■ Problem description: Can you copy out the material word for word, from the line containing "Identify the location" through the end of the material, leaving out the pictures?
[[ Provided material open ]]
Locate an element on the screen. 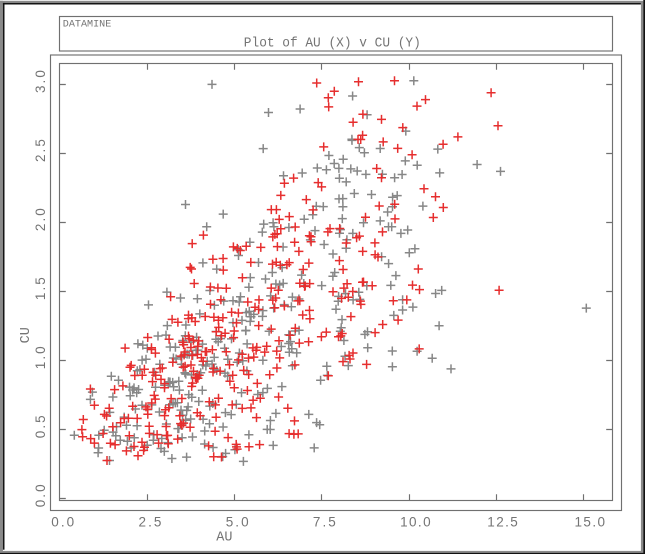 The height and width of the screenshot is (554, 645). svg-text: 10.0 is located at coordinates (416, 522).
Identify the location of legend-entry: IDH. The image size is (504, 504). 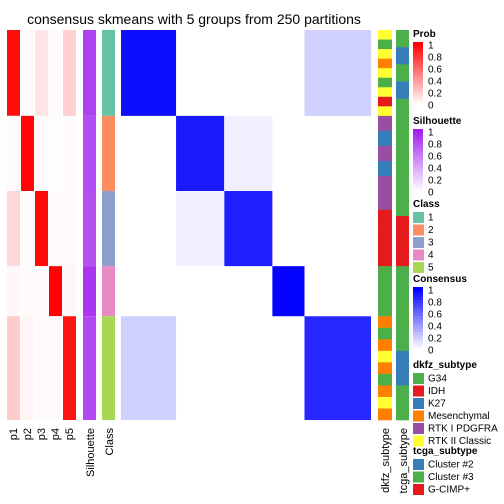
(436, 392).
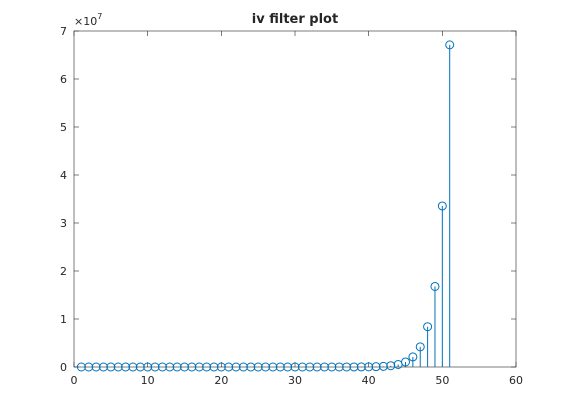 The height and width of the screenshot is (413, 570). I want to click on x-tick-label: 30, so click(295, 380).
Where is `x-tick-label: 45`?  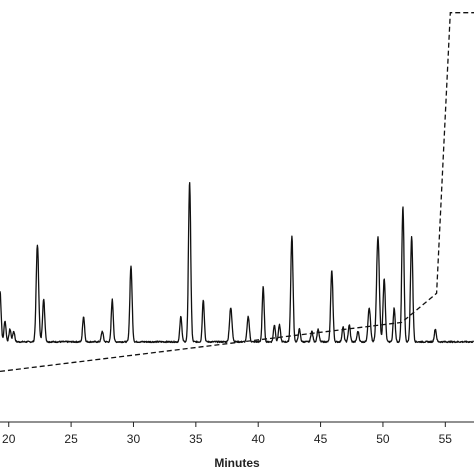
[[ Provided material closed ]]
■ Result below:
Identify the location of legend-entry: IDH. The image size is (504, 504). 
(436, 392).
 The height and width of the screenshot is (413, 570). I want to click on x-tick-label: 30, so click(295, 380).
Where is `x-tick-label: 45`?  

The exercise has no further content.